Безусловно – эта смелая теория потребует ещё многих лет теоретических уточнений, выявления характерных особенностей каждого вида будущих графоманов, разграничение всех подвидов в каждом типе… Но вот беда: в этом замечательном учебнике почти ни словечка не говорится о том, что толкает на бесчисленные литературные подвиги доморощенных литературных критиков?!
Профессор-самоучка Виктор Гордеев, тот самый, у которого на лбу, в самом центре, растёт большущая бородавка, – каковая, на самом деле, является третьим глазом и одновременно, вторым мыслительным центром профессора - долго не мог понять подобной прыти у критиков. Ведь славы им особенно никто не обещает, болохомоины ихние никому и в придачу не нужны – русские, всему миру уже доказали свою исключительность, так что никаких знаков или правил ни в чём не признают! Так ведь нет, критики всех мастей всё пишут да и пишут. Нападают на бедных и безобидных графоманов. Как комары! Как изголодавшиеся волки на альпийских овечек! Как большевики – разорвав на себе все рубахи – боролись со слизью оппортунизма, так теперь критики рвали в клочья тексты новоиспечённых горе писателей. С неистощимой яростью матёрых горцев, надышавшихся исковерканного политическими чернокнижниками полурелигиозного дурмана, литературные грамотеи охотятся на графоманов, тщеславных простофиль, одурманенных сладостными запахами творчества и Искусства.

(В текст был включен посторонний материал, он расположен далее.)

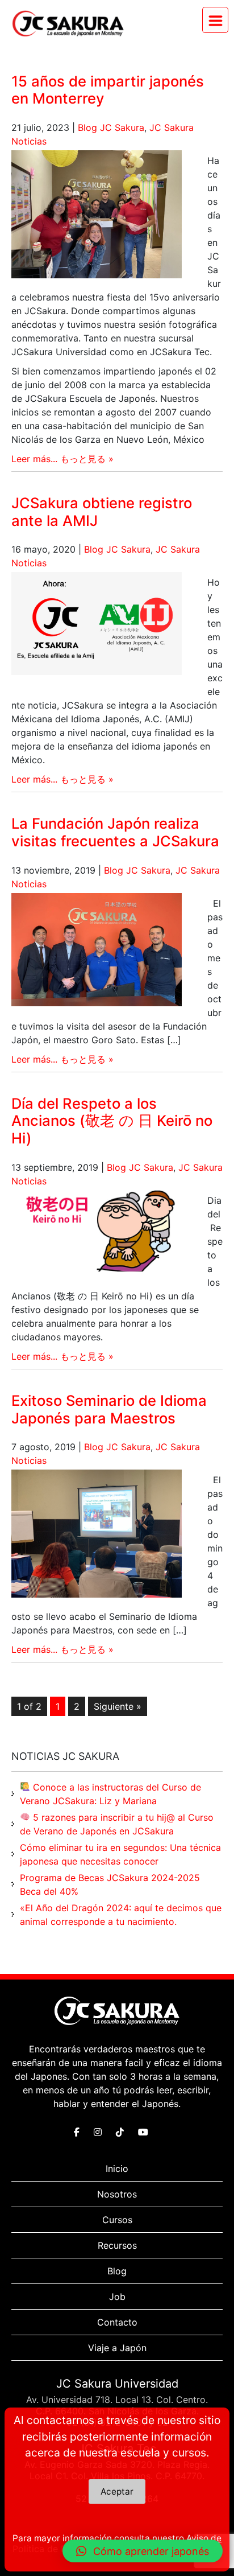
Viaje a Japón (117, 2347)
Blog (117, 2271)
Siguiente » (117, 1706)
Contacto (117, 2322)
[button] (142, 2551)
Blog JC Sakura (111, 127)
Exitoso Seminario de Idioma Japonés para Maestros (109, 1409)
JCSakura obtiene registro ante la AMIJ (101, 511)
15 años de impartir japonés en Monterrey (107, 90)
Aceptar (117, 2491)
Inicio (117, 2168)
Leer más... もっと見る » (62, 458)
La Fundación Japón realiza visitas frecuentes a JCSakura (115, 832)
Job (117, 2296)
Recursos (117, 2245)
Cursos (117, 2219)
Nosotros (117, 2194)
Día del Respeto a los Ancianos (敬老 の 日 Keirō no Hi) (111, 1120)
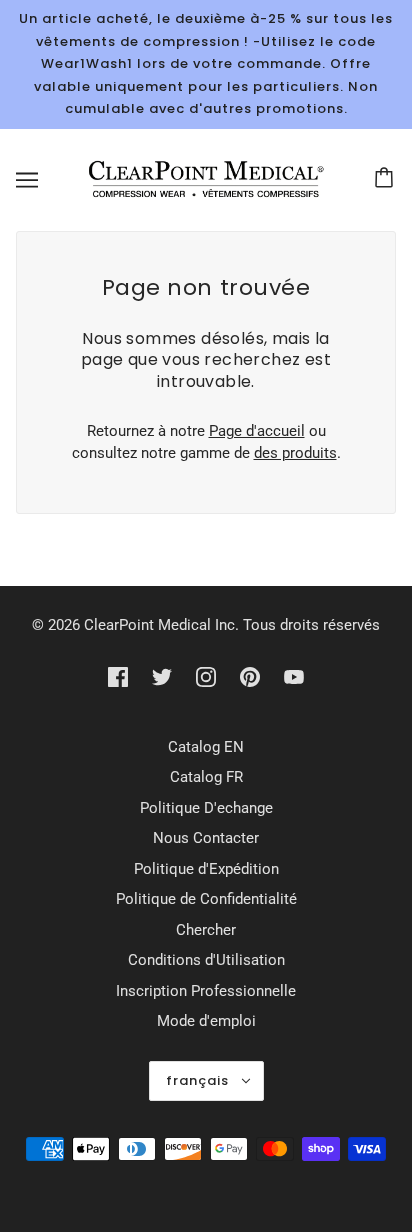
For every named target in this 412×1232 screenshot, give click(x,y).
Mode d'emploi (206, 1021)
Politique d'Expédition (206, 869)
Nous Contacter (206, 838)
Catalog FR (206, 777)
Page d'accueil (257, 431)
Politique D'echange (206, 808)
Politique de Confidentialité (206, 899)
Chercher (206, 930)
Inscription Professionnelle (206, 991)
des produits (295, 453)
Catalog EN (206, 747)
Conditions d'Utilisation (206, 960)
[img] (118, 676)
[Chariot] (387, 180)
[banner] (202, 178)
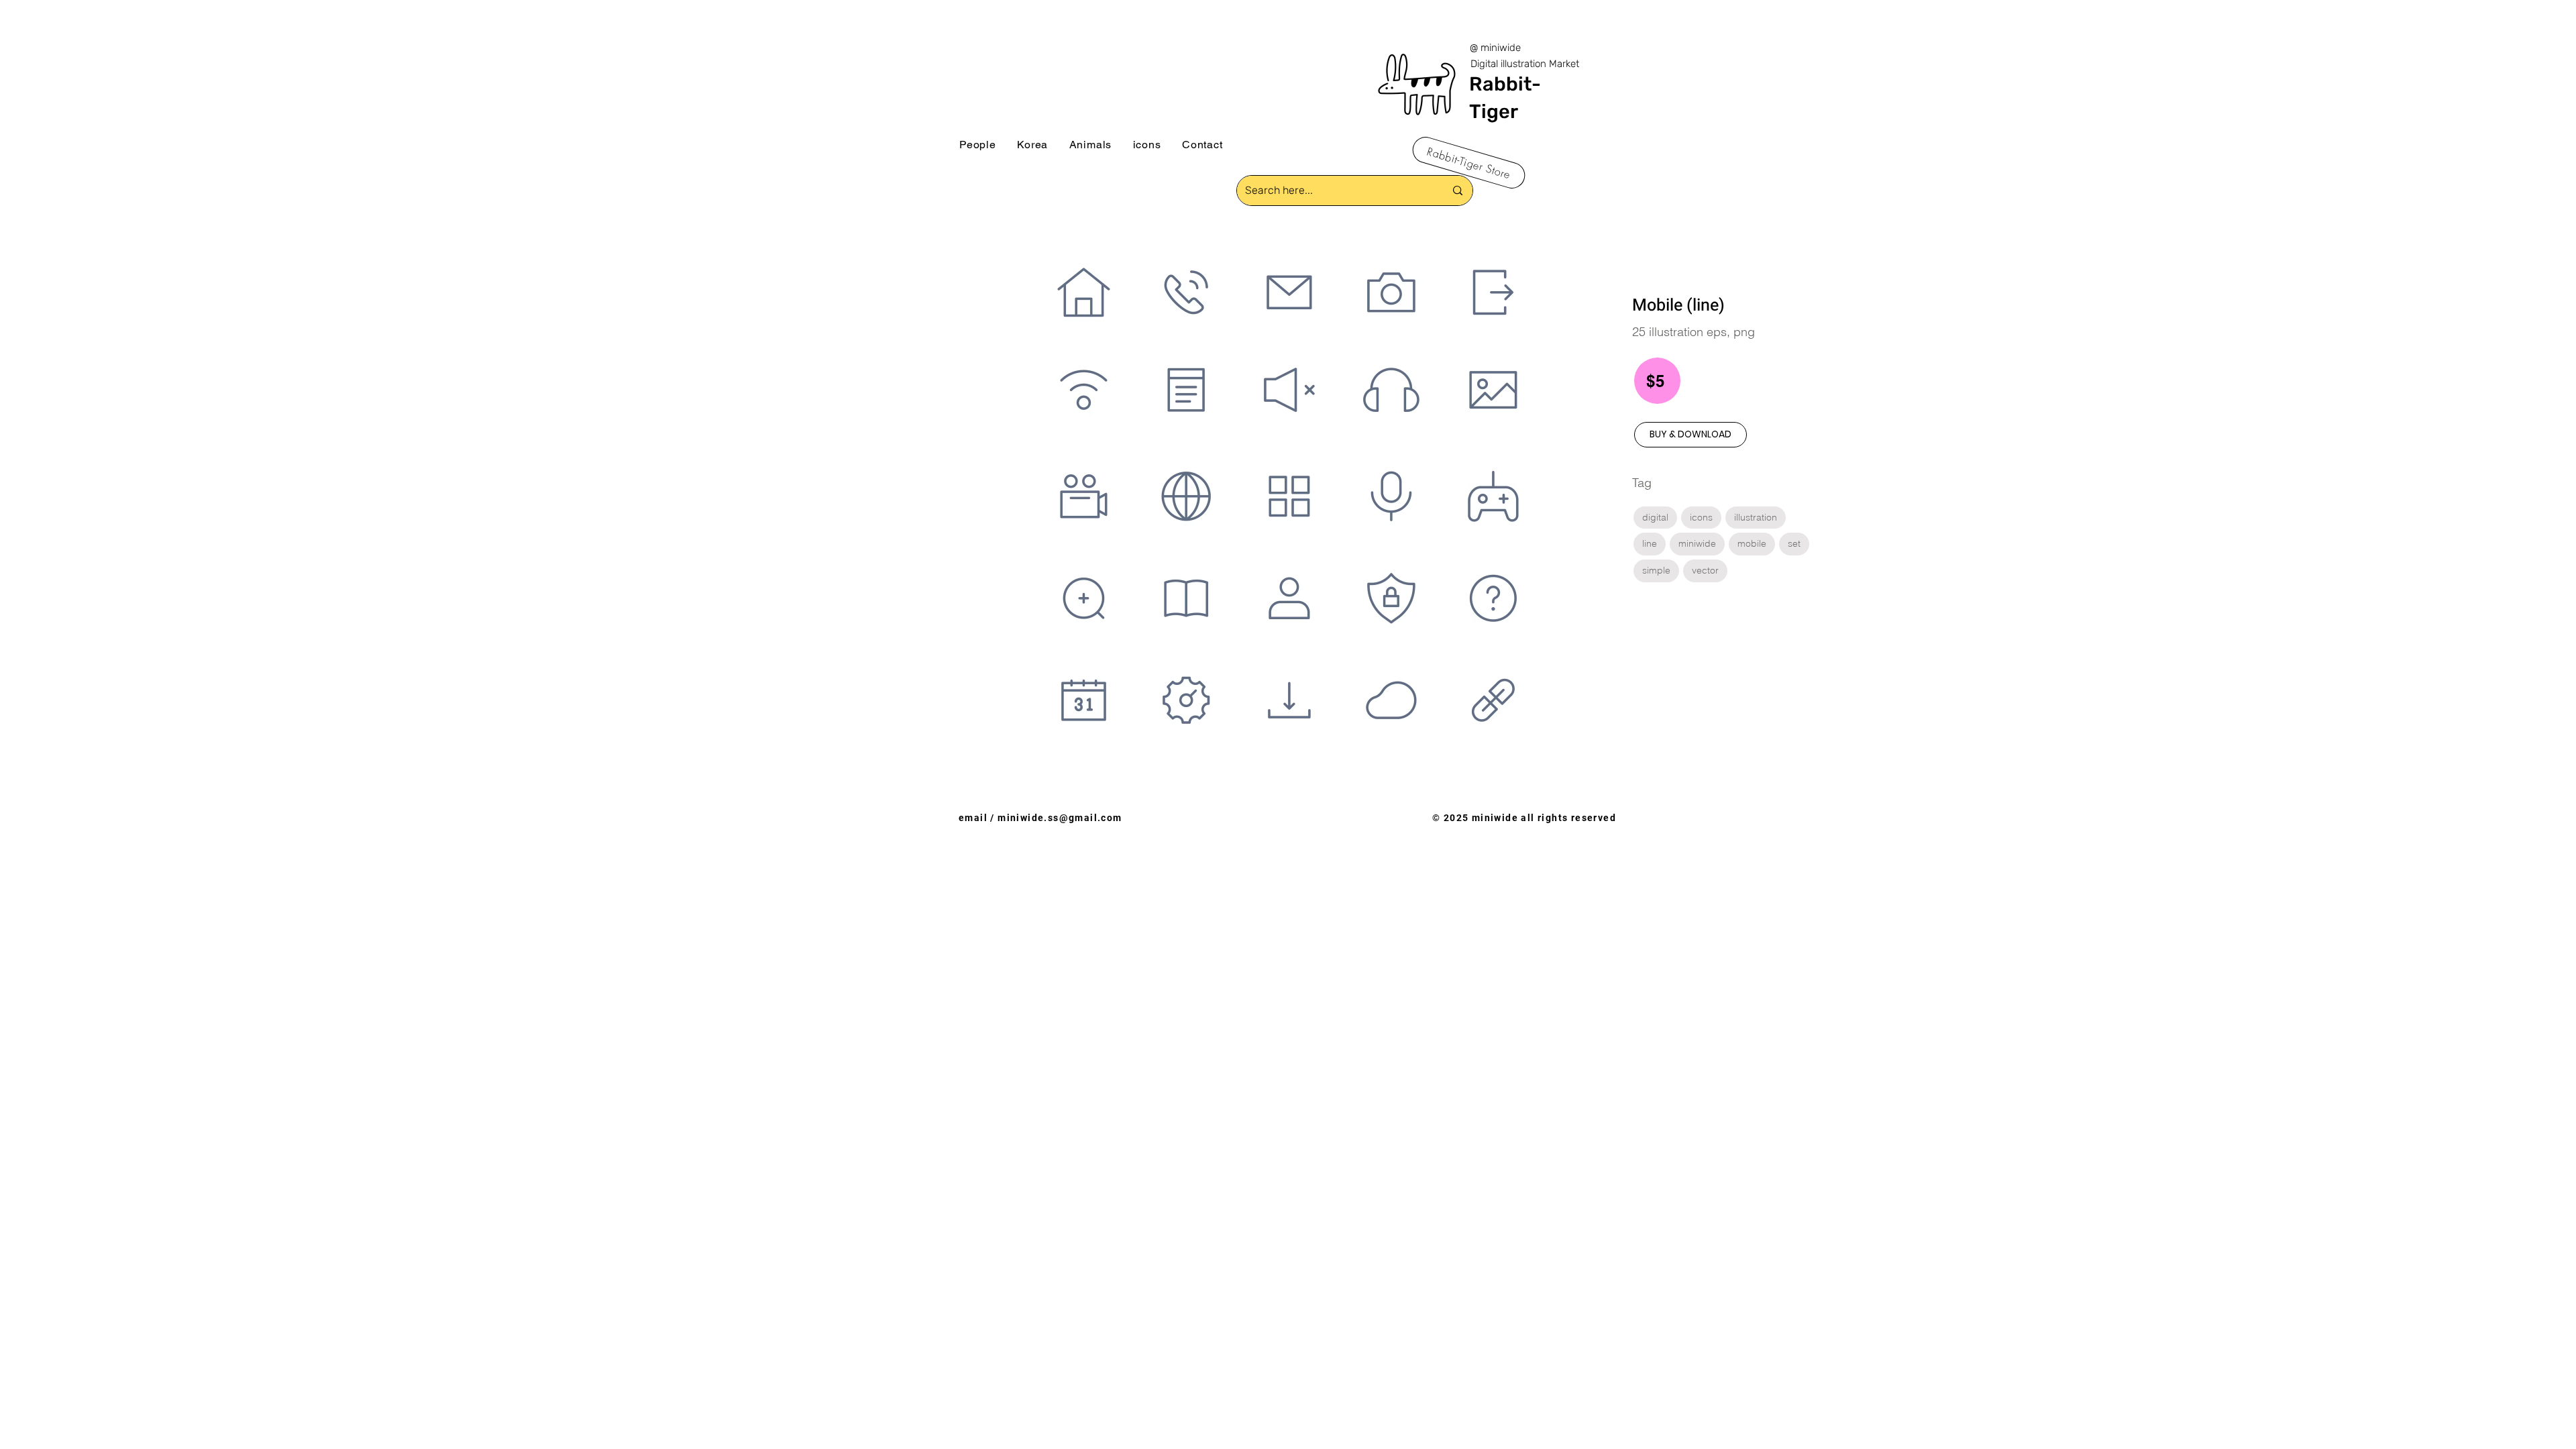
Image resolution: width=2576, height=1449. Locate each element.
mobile (1751, 543)
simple (1656, 570)
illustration (1755, 517)
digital (1655, 517)
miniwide (1697, 543)
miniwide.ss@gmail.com (1060, 817)
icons (1701, 517)
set (1794, 543)
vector (1705, 570)
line (1649, 543)
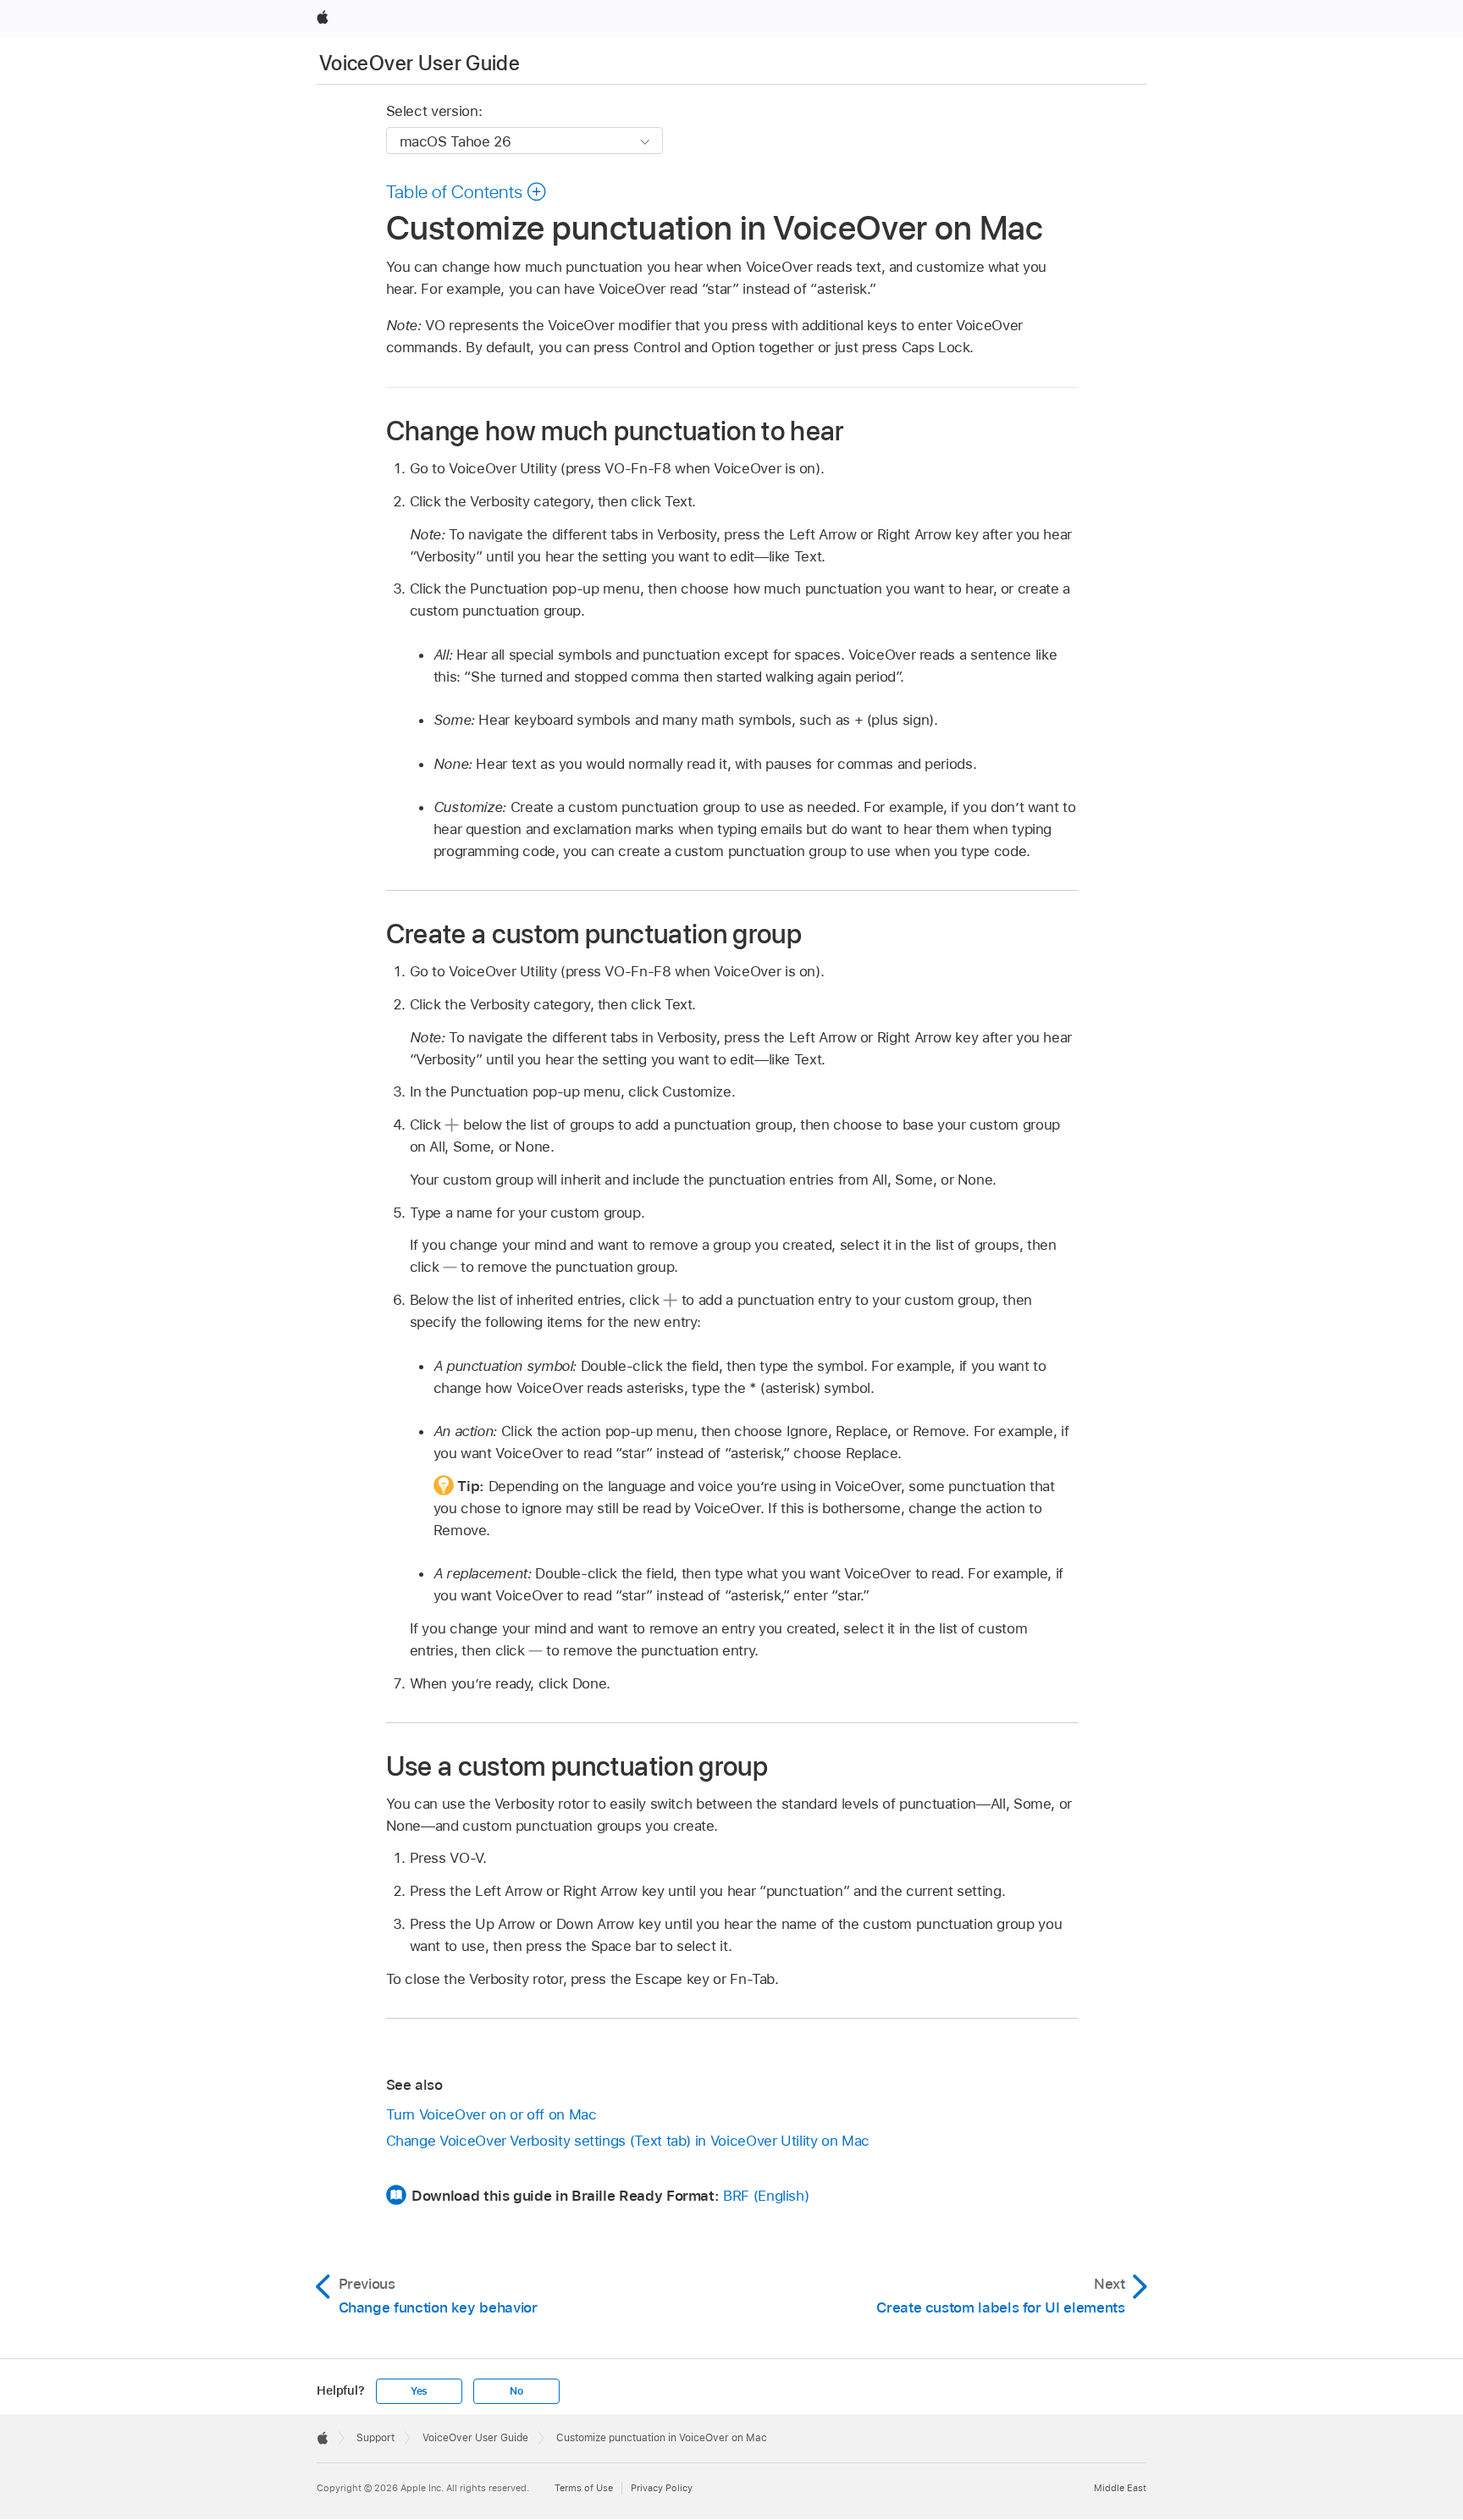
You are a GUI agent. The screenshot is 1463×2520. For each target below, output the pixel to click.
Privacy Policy (662, 2488)
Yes (419, 2391)
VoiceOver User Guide (419, 63)
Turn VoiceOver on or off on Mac (491, 2114)
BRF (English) (766, 2195)
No (516, 2391)
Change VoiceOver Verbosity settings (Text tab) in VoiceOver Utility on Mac (628, 2140)
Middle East (1120, 2488)
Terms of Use (584, 2488)
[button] (467, 191)
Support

И тут, как специально, выходит в свет примечательная статья мелкого, но бойкого критика районного масштаба Павки Корчавкина. Едва Виктор Гордеев прочёл эту статью, так прямо подпрыгнул от чудесного прозрения:
- Эврика! - воскликнул он. – Теперь я знаю: доморощенные литературные критики наиболее агрессивно набрасываются на тех из авторов, которые пишут о том, о чём сами критики мечтали в детстве, а может даже, грезят по ночам и по сей час!
В статье Павки Корчавкина – особенно яростно критиковался некто О-Л, дескать, в его книге главная мысль о том, как бы закрутить роман с юной девой. Но наш профессор как раз накануне сам прочёл выше упомянутую книгу О-Л и нашёл, что там об излюбленной теме – "про баб" – сказано до обидного мало… Нет чтобы покритиковать Павке Корчавкину эпопею Ксавьеры Х. – у той на каждой странице такие исчерпывающие подробности, что у любого здорового мужчины сразу штаны натягиваются, а у нездорового – сразу наступает психологический кризис. Но что самое удивительное – наш самоотверженный критик как-то совсем пропустил мимо недостатки или достоинства авторского стиля О-Л – видимо, Корчавкин не нашёл здесь чего-либо интересного.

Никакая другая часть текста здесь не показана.